L’impensable oubli

Laissez-moi oublier.

L’impensable oubli
Paul Gauguin, Manao tupapau (Elle pense au fantôme ou le fantôme pense à elle), de la suite Noa Noa, 1893-1894.

Du Testament de François Villon, poète fripon à jamais en exil dans nos cœurs, je ne me rappelle que quelques strophes étudiées pour le bac. Ainsi, de la strophe XXII, j’ai surtout retenu l’air de regret mâché que la France mettra cinq siècles à retrouver chez un Verlaine ou un Laforgue :

 Je plaings le temps de ma jeunesse,
Ouquel j’ay plus qu’autre gallé,
Jusque à l’entrée de vieillesse,
Qui son partement m’a celé.
Il ne s’en est à pied allé,
N’à cheval ; las ! et comment donc ?
Soudainement s’en est vollé,
Et ne m’a laissé quelque don.

Le « vieux » Villon qui se lamente ainsi sur l’envol de sa jeunesse (le temps la lui arrache comme un ectoplasme) n’a alors que 30 ans. Sa mélancolie s’aggrave à la strophe suivante :

 Allé s’en est, et je demeure,
Pauvre de sens et de sçavoir,
Triste, failly, plus noir que meure,
Qui n’ay ne cens, rente, n’avoir ;
Des miens le moindre, je dy voir,
De me desadvouer s’avance,
Oublyans naturel devoir,
Par faulte d’ung peu de chevance.

Seul et sans le sou, il regrette de n’avoir pas assez étudié « au temps de [sa] jeunesse folle » et la « maison et couche molle » qu’il aurait pu avoir en menant une vie sage. De son ancienne bande de fêtards et de mauvais garçons, il est le dernier à partir :

 Où sont les gratieux gallans
Que je suyvoye au temps jadis,
Si bien chantans, si bien parlans,
Si plaisans en faictz et en dictz ?
Les aucuns sont mortz et roydiz ;
D’eulx n’est-il plus rien maintenant.
Respit ils ayent en paradis,
Et Dieu saulve le remenant !

Le mythe Villon (brigand, voleur, assassin) me fascine moins que sa disparition à partir de 1463. Même Rimbaud a laissé plus de traces que lui ; on savait alors se faire oublier. « Que devint, après janvier 1463, le poète banni de la vicomté de Paris, région qui s’étendait depuis Poissy au Nord-Ouest jusqu’aux environs de la Ferté-Alais au Sud-Est ? », se demande Marcel Schwob, qui le redécouvre à la fin du XIXe siècle. Villon prend alors la place qui lui revient dans notre littérature, celle du « plus grand poète du XVe siècle ».

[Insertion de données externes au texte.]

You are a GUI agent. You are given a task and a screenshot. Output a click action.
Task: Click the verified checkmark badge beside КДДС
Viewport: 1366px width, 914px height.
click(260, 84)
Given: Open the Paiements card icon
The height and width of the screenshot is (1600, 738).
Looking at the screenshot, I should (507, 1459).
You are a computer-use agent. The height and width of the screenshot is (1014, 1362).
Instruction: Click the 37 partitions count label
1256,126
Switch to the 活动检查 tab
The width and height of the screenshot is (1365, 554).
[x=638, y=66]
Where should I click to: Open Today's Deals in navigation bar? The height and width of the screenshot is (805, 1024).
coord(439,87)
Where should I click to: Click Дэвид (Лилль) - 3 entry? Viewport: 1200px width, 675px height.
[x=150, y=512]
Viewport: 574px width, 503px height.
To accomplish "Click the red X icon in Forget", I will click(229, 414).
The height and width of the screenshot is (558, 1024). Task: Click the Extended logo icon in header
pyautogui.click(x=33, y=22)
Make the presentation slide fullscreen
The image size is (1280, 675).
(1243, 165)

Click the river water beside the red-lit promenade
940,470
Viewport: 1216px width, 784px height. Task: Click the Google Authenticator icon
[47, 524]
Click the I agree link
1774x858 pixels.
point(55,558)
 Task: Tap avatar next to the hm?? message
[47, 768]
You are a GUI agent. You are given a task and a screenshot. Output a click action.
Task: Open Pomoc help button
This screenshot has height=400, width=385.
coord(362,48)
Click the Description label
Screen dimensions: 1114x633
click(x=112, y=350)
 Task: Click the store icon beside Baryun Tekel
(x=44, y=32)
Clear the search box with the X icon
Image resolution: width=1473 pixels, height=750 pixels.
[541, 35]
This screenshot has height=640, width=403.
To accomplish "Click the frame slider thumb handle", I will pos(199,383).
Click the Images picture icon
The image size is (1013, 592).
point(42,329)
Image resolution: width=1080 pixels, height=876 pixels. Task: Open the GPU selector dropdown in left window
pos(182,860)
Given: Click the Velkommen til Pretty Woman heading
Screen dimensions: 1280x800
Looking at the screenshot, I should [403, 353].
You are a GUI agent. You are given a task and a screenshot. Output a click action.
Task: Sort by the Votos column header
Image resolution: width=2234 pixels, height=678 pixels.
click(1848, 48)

Cet oubli aujourd’hui serait impensable. Je ne dis pas qu’il est tout à fait impossible de disparaître pour se réinventer ailleurs à la Monte-Cristo (il y a bien au Japon le phénomène des Évaporés). Mais cette liberté élémentaire de partir un jour en laissant sa vie derrière soi me semble compliquée ou restreinte par la bureaucratie et le maillage de plus en plus serré de notre surveillance (à laquelle hélas nous consentons trop souvent). Si Villon regrette sa vie passée, je regrette qu’on ne puisse plus l’oublier.

C’est peut-être le défaut le plus évident de nos avatars numériques, qui ne connaissent ni oubli ni expiration, et nous hanteront jusqu’à la destruction du dernier serveur sur Terre (ô délivrance, ô fin du monde). Non seulement nous ne sommes jamais présents à cause de nos téléphones, si pratiques que le fertile ennui n’avait aucune chance de leur survivre, mais le passé n’est jamais passé. Sa rémanence dans le présent est comme une douleur fantôme qui se rappelle à nous et nous retient. Nous sommes devenus les spectres de nos vies.